### [WHAT YOU HAVE TO DO]
Nothing in the data may be altered; the answer is a verbatim copy of it.

### [DATA]

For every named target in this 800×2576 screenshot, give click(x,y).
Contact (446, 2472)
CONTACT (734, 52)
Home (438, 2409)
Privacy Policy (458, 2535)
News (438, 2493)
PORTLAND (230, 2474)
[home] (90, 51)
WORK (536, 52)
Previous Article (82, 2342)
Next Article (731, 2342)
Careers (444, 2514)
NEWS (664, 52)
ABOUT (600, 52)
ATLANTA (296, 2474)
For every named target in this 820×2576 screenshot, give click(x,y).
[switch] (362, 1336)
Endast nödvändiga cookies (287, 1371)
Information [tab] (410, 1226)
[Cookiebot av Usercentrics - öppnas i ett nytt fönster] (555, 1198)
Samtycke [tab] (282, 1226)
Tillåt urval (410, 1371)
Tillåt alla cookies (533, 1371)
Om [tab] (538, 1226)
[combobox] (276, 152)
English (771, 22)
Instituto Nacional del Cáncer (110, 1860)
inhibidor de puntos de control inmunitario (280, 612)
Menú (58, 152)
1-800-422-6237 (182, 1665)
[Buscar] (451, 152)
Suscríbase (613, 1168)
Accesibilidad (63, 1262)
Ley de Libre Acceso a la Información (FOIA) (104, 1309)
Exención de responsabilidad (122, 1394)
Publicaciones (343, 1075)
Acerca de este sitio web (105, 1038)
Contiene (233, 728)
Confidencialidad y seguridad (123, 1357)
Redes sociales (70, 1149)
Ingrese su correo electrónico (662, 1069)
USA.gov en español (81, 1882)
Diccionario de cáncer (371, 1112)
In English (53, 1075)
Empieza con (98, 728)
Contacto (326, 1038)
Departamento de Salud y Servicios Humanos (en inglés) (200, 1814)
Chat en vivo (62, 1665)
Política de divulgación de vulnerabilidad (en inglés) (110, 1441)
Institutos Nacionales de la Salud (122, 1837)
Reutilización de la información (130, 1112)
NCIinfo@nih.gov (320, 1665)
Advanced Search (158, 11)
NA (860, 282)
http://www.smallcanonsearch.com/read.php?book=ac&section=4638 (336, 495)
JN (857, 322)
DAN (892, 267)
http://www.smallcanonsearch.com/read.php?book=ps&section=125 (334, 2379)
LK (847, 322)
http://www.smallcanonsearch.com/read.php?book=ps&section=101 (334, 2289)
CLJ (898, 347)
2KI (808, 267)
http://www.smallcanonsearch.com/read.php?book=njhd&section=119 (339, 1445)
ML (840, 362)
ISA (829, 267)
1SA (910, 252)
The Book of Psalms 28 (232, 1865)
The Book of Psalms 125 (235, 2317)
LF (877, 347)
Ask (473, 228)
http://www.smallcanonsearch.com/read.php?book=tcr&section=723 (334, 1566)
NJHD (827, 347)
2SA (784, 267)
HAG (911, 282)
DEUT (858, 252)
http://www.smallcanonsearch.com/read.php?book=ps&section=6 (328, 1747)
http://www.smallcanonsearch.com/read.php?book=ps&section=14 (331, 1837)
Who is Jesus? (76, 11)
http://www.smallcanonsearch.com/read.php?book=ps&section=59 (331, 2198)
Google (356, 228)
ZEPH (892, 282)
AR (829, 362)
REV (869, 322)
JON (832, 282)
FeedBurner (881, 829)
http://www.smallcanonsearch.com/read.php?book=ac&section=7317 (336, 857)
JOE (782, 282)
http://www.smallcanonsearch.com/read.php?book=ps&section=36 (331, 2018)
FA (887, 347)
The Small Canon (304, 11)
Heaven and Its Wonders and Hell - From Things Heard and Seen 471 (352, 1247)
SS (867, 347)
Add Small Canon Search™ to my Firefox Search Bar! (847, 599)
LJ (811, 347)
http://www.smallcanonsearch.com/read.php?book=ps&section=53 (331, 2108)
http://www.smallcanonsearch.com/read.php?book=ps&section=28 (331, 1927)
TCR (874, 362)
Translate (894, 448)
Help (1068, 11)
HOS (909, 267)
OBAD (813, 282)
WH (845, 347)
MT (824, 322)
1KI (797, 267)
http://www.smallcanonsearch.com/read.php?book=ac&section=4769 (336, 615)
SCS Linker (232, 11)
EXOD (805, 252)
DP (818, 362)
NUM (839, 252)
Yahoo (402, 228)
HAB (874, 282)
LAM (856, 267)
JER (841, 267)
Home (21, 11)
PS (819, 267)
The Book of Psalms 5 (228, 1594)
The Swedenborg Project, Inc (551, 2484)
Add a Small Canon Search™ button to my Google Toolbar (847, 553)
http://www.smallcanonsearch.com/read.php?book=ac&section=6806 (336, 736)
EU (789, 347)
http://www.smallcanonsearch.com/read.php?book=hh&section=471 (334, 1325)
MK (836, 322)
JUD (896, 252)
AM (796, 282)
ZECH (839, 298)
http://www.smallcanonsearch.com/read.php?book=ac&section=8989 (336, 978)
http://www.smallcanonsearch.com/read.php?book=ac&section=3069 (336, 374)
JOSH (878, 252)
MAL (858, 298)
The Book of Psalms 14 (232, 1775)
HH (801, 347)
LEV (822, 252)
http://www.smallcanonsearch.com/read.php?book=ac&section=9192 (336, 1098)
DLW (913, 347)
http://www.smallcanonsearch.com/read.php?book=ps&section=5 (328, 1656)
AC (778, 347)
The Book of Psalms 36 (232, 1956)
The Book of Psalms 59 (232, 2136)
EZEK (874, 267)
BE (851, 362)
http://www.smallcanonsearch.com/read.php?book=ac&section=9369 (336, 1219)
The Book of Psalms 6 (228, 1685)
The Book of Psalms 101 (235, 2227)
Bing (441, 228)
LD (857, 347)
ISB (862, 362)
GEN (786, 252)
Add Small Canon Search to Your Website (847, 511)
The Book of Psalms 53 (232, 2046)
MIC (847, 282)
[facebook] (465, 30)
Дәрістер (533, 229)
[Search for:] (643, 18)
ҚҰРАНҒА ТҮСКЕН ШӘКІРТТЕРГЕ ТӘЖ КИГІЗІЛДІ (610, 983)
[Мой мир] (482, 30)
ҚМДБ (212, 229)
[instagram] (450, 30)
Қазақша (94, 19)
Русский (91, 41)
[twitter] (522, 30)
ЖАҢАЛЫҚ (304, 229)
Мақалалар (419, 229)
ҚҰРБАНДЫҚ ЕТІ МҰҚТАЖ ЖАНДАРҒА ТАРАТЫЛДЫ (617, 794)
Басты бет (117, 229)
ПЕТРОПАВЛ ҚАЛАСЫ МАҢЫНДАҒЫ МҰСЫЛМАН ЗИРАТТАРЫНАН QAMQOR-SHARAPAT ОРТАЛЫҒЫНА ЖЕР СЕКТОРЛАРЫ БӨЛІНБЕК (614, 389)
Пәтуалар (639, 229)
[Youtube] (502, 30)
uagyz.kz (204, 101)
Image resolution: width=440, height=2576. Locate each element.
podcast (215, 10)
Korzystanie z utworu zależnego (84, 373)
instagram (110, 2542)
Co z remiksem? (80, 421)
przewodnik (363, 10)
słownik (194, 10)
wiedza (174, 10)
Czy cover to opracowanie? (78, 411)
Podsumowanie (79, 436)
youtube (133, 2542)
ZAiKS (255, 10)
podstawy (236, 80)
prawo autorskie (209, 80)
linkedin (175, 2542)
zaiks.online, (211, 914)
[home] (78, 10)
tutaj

### [YOUR RESPONSE]
For every named target in this 800×2576 screenshot, give click(x,y).
Contact (446, 2472)
CONTACT (734, 52)
Home (438, 2409)
Privacy Policy (458, 2535)
News (438, 2493)
PORTLAND (230, 2474)
[home] (90, 51)
WORK (536, 52)
Previous Article (82, 2342)
Next Article (731, 2342)
Careers (444, 2514)
NEWS (664, 52)
ABOUT (600, 52)
ATLANTA (296, 2474)
For every named target in this 820×2576 screenshot, give click(x,y).
[switch] (362, 1336)
Endast nödvändiga cookies (287, 1371)
Information [tab] (410, 1226)
[Cookiebot av Usercentrics - öppnas i ett nytt fönster] (555, 1198)
Samtycke [tab] (282, 1226)
Tillåt urval (410, 1371)
Tillåt alla cookies (533, 1371)
Om [tab] (538, 1226)
[combobox] (276, 152)
English (771, 22)
Instituto Nacional del Cáncer (110, 1860)
inhibidor de puntos de control inmunitario (280, 612)
Menú (58, 152)
1-800-422-6237 (182, 1665)
[Buscar] (451, 152)
Suscríbase (613, 1168)
Accesibilidad (63, 1262)
Ley de Libre Acceso a la Información (FOIA) (104, 1309)
Exención de responsabilidad (122, 1394)
Publicaciones (343, 1075)
Acerca de este sitio web (105, 1038)
Contiene (233, 728)
Confidencialidad y seguridad (123, 1357)
Redes sociales (70, 1149)
Ingrese su correo electrónico (662, 1069)
USA.gov en español (81, 1882)
Diccionario de cáncer (371, 1112)
In English (53, 1075)
Empieza con (98, 728)
Contacto (326, 1038)
Departamento de Salud y Servicios Humanos (en inglés) (200, 1814)
Chat en vivo (62, 1665)
Política de divulgación de vulnerabilidad (en inglés) (110, 1441)
Institutos Nacionales de la Salud (122, 1837)
Reutilización de la información (130, 1112)
NCIinfo@nih.gov (320, 1665)
Advanced Search (158, 11)
NA (860, 282)
http://www.smallcanonsearch.com/read.php?book=ac&section=4638 (336, 495)
JN (857, 322)
DAN (892, 267)
http://www.smallcanonsearch.com/read.php?book=ps&section=125 (334, 2379)
LK (847, 322)
http://www.smallcanonsearch.com/read.php?book=ps&section=101 (334, 2289)
CLJ (898, 347)
2KI (808, 267)
http://www.smallcanonsearch.com/read.php?book=njhd&section=119 (339, 1445)
ML (840, 362)
ISA (829, 267)
1SA (910, 252)
The Book of Psalms 28 (232, 1865)
The Book of Psalms 125 (235, 2317)
LF (877, 347)
Ask (473, 228)
http://www.smallcanonsearch.com/read.php?book=tcr&section=723 (334, 1566)
NJHD (827, 347)
2SA (784, 267)
HAG (911, 282)
DEUT (858, 252)
http://www.smallcanonsearch.com/read.php?book=ps&section=6 (328, 1747)
http://www.smallcanonsearch.com/read.php?book=ps&section=14 (331, 1837)
Who is Jesus? (76, 11)
http://www.smallcanonsearch.com/read.php?book=ps&section=59 (331, 2198)
Google (356, 228)
ZEPH (892, 282)
AR (829, 362)
REV (869, 322)
JON (832, 282)
FeedBurner (881, 829)
http://www.smallcanonsearch.com/read.php?book=ac&section=7317 (336, 857)
JOE (782, 282)
http://www.smallcanonsearch.com/read.php?book=ps&section=36 (331, 2018)
FA (887, 347)
The Small Canon (304, 11)
Heaven and Its Wonders and Hell - From Things Heard and Seen 471 (352, 1247)
SS (867, 347)
Add Small Canon Search™ to my Firefox Search Bar! (847, 599)
LJ (811, 347)
http://www.smallcanonsearch.com/read.php?book=ps&section=53 (331, 2108)
http://www.smallcanonsearch.com/read.php?book=ps&section=28 (331, 1927)
TCR (874, 362)
Translate (894, 448)
Help (1068, 11)
HOS (909, 267)
OBAD (813, 282)
WH (845, 347)
MT (824, 322)
1KI (797, 267)
http://www.smallcanonsearch.com/read.php?book=ac&section=4769 (336, 615)
SCS Linker (232, 11)
EXOD (805, 252)
DP (818, 362)
NUM (839, 252)
Yahoo (402, 228)
HAB (874, 282)
LAM (856, 267)
JER (841, 267)
Home (21, 11)
PS (819, 267)
The Book of Psalms 5 (228, 1594)
The Swedenborg Project, Inc (551, 2484)
Add a Small Canon Search™ button to my Google Toolbar (847, 553)
http://www.smallcanonsearch.com/read.php?book=ac&section=6806 (336, 736)
EU (789, 347)
http://www.smallcanonsearch.com/read.php?book=hh&section=471 (334, 1325)
MK (836, 322)
JUD (896, 252)
AM (796, 282)
ZECH (839, 298)
http://www.smallcanonsearch.com/read.php?book=ac&section=8989 (336, 978)
http://www.smallcanonsearch.com/read.php?book=ac&section=3069 (336, 374)
JOSH (878, 252)
MAL (858, 298)
The Book of Psalms 14 (232, 1775)
HH (801, 347)
LEV (822, 252)
http://www.smallcanonsearch.com/read.php?book=ac&section=9192 (336, 1098)
DLW (913, 347)
http://www.smallcanonsearch.com/read.php?book=ps&section=5 (328, 1656)
AC (778, 347)
The Book of Psalms 36 (232, 1956)
The Book of Psalms 59 (232, 2136)
EZEK (874, 267)
BE (851, 362)
http://www.smallcanonsearch.com/read.php?book=ac&section=9369 (336, 1219)
The Book of Psalms 6 (228, 1685)
The Book of Psalms 101 (235, 2227)
Bing (441, 228)
LD (857, 347)
ISB (862, 362)
GEN (786, 252)
Add Small Canon Search to Your Website (847, 511)
The Book of Psalms 53 (232, 2046)
MIC (847, 282)
[facebook] (465, 30)
Дәрістер (533, 229)
[Search for:] (643, 18)
ҚҰРАНҒА ТҮСКЕН ШӘКІРТТЕРГЕ ТӘЖ КИГІЗІЛДІ (610, 983)
[Мой мир] (482, 30)
ҚМДБ (212, 229)
[instagram] (450, 30)
Қазақша (94, 19)
Русский (91, 41)
[twitter] (522, 30)
ЖАҢАЛЫҚ (304, 229)
Мақалалар (419, 229)
ҚҰРБАНДЫҚ ЕТІ МҰҚТАЖ ЖАНДАРҒА ТАРАТЫЛДЫ (617, 794)
Басты бет (117, 229)
ПЕТРОПАВЛ ҚАЛАСЫ МАҢЫНДАҒЫ МҰСЫЛМАН ЗИРАТТАРЫНАН QAMQOR-SHARAPAT ОРТАЛЫҒЫНА ЖЕР СЕКТОРЛАРЫ БӨЛІНБЕК (614, 389)
Пәтуалар (639, 229)
[Youtube] (502, 30)
uagyz.kz (204, 101)
Image resolution: width=440, height=2576. Locate each element.
podcast (215, 10)
Korzystanie z utworu zależnego (84, 373)
instagram (110, 2542)
Co z remiksem? (80, 421)
przewodnik (363, 10)
słownik (194, 10)
wiedza (174, 10)
Czy cover to opracowanie? (78, 411)
Podsumowanie (79, 436)
youtube (133, 2542)
ZAiKS (255, 10)
podstawy (236, 80)
prawo autorskie (209, 80)
linkedin (175, 2542)
zaiks.online, (211, 914)
[home] (78, 10)
tutaj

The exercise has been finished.